## Selected excerpt
☆ ☆ ☆ ☆ ☆
Reputation: 1056
I thought I understood how left outer joins work, but I have a situation that is not working, and I'm not 100% sure if the way I have my query structured is incorrect, or if it's a data issue.
For background, I have the following MySQL table structures:
mysql> describe achievement;
+-------------+----------------------+------+-----+---------+-------+
| Field | Type | Null | Key | Default | Extra |
+-------------+----------------------+------+-----+---------+-------+
| id | varchar(64) | NO | PRI | NULL | |
| game_id | varchar(10) | NO | PRI | NULL | |
| name | varchar(64) | NO | | NULL | |
| description | varchar(255) | NO | | NULL | |
| image_url | varchar(255) | NO | | NULL | |
| gamerscore | smallint(5) unsigned | NO | | 0 | |
| hidden | tinyint(1) | NO | | 0 | |
| base_hidden | tinyint(1) | NO | | 0 | |
+-------------+----------------------+------+-----+---------+-------+
8 rows in set (0.00 sec)
☆ ☆ ☆ ☆ ☆
## Dataset entries
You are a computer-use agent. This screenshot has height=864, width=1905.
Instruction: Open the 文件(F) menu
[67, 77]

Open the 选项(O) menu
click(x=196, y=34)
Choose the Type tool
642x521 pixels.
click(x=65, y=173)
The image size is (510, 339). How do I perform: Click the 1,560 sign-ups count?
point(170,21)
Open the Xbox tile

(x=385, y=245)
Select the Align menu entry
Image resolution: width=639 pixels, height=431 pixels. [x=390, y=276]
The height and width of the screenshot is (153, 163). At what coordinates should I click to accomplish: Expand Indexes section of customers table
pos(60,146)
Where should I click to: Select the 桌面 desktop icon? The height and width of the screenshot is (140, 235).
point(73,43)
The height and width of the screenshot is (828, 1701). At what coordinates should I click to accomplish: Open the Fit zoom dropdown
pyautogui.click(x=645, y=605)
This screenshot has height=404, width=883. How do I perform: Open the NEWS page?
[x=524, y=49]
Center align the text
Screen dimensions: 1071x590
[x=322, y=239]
☆ ☆ ☆ ☆ ☆
## To-do list
1. In the records, substitute "Right" for "Center" in the lines running from the one that contains "The height and width of the screenshot is (828, 1701)." through the end of the records, both ends included. Reproduce only those lines, with all else unchanged.
2. Resume the forum post about a MySQL left outer join problem from the point where it stops.
The records bear no relation to the text.

## Answers below
1.
The height and width of the screenshot is (828, 1701). At what coordinates should I click to accomplish: Open the Fit zoom dropdown
pyautogui.click(x=645, y=605)
This screenshot has height=404, width=883. How do I perform: Open the NEWS page?
[x=524, y=49]
Right align the text
Screen dimensions: 1071x590
[x=322, y=239]

2.
and
mysql> describe gamer_achievement;
+----------------+---------------------+------+-----+---------+-------+
| Field | Type | Null | Key | Default | Extra |
+----------------+---------------------+------+-----+---------+-------+
| game_id | varchar(10) | NO | PRI | NULL | |
| achievement_id | varchar(64) | NO | PRI | NULL | |
| gamer_id | varchar(36) | NO | PRI | NULL | |
| earned_epoch | bigint(20) unsigned | NO | | 0 | |
| offline | tinyint(1) | NO | | 0 | |
+----------------+---------------------+------+-----+---------+-------+
5 rows in set (0.00 sec)
As for the data, this is what I have populated here (only pertinent columns included for brevity):
+----+------------+------------------------------+
| id | game_id | name |
+----+------------+------------------------------+
| 1 | 1480656849 | Cluster Buster |
| 2 | 1480656849 | Star Gazer |
| 3 | 1480656849 | Flower Child |
| 4 | 1480656849 | Oyster-meister |
| 5 | 1480656849 | Big Cheese of the South Seas |
| 6 | 1480656849 | Hexic Addict |
| 7 | 1480656849 | Collapse Master |
| 8 | 1480656849 | Survivalist |
| 9 | 1480656849 | Tick-Tock Doc |
| 10 | 1480656849 | Marathon Mogul |
| 11 | 1480656849 | Millionaire Extraordinaire |
| 12 | 1480656849 | Grand Pearl Pooh-Bah |
+----+------------+------------------------------+
12 rows in set (0.00 sec)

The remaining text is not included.